# Instructions for the task
Rewrite the data below with "GUI agent" switched to "interface agent" everywhere it appears, leaving everything else unchanged.

[Data from a pointing dataset]
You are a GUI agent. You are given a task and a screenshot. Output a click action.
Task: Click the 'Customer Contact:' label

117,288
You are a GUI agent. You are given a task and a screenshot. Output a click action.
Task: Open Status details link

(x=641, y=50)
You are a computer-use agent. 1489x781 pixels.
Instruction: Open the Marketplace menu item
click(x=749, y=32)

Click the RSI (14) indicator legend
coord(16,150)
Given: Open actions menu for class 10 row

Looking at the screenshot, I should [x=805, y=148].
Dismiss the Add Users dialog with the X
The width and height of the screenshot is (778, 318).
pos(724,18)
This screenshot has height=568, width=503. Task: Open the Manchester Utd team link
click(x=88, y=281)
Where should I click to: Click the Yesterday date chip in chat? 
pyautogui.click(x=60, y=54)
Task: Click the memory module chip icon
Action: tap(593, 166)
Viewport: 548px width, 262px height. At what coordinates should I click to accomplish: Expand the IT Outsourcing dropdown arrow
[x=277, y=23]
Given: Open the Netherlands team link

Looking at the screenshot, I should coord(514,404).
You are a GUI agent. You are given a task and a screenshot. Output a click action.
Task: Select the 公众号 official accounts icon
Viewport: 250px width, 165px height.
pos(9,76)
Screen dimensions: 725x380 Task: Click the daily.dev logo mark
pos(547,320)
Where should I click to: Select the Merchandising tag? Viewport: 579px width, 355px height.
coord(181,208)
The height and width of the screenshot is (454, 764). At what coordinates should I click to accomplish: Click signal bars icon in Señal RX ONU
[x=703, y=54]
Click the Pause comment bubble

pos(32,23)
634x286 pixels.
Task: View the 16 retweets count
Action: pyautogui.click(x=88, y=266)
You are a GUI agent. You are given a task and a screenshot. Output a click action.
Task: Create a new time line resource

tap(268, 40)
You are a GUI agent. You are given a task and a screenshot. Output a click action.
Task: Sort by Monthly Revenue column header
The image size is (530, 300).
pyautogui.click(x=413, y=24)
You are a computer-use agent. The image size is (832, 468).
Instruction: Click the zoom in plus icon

# Solution to this task
You are a interface agent. You are given a task and a screenshot. Output a click action.
Task: Click the 'Customer Contact:' label

117,288
You are a interface agent. You are given a task and a screenshot. Output a click action.
Task: Open Status details link

(x=641, y=50)
You are a computer-use agent. 1489x781 pixels.
Instruction: Open the Marketplace menu item
click(x=749, y=32)

Click the RSI (14) indicator legend
coord(16,150)
Given: Open actions menu for class 10 row

Looking at the screenshot, I should [x=805, y=148].
Dismiss the Add Users dialog with the X
The width and height of the screenshot is (778, 318).
pos(724,18)
This screenshot has height=568, width=503. Task: Open the Manchester Utd team link
click(x=88, y=281)
Where should I click to: Click the Yesterday date chip in chat? 
pyautogui.click(x=60, y=54)
Task: Click the memory module chip icon
Action: tap(593, 166)
Viewport: 548px width, 262px height. At what coordinates should I click to accomplish: Expand the IT Outsourcing dropdown arrow
[x=277, y=23]
Given: Open the Netherlands team link

Looking at the screenshot, I should coord(514,404).
You are a interface agent. You are given a task and a screenshot. Output a click action.
Task: Select the 公众号 official accounts icon
Viewport: 250px width, 165px height.
pos(9,76)
Screen dimensions: 725x380 Task: Click the daily.dev logo mark
pos(547,320)
Where should I click to: Select the Merchandising tag? Viewport: 579px width, 355px height.
coord(181,208)
The height and width of the screenshot is (454, 764). At what coordinates should I click to accomplish: Click signal bars icon in Señal RX ONU
[x=703, y=54]
Click the Pause comment bubble

pos(32,23)
634x286 pixels.
Task: View the 16 retweets count
Action: pyautogui.click(x=88, y=266)
You are a interface agent. You are given a task and a screenshot. Output a click action.
Task: Create a new time line resource

tap(268, 40)
You are a interface agent. You are given a task and a screenshot. Output a click action.
Task: Sort by Monthly Revenue column header
The image size is (530, 300).
pyautogui.click(x=413, y=24)
You are a computer-use agent. The image size is (832, 468).
Instruction: Click the zoom in plus icon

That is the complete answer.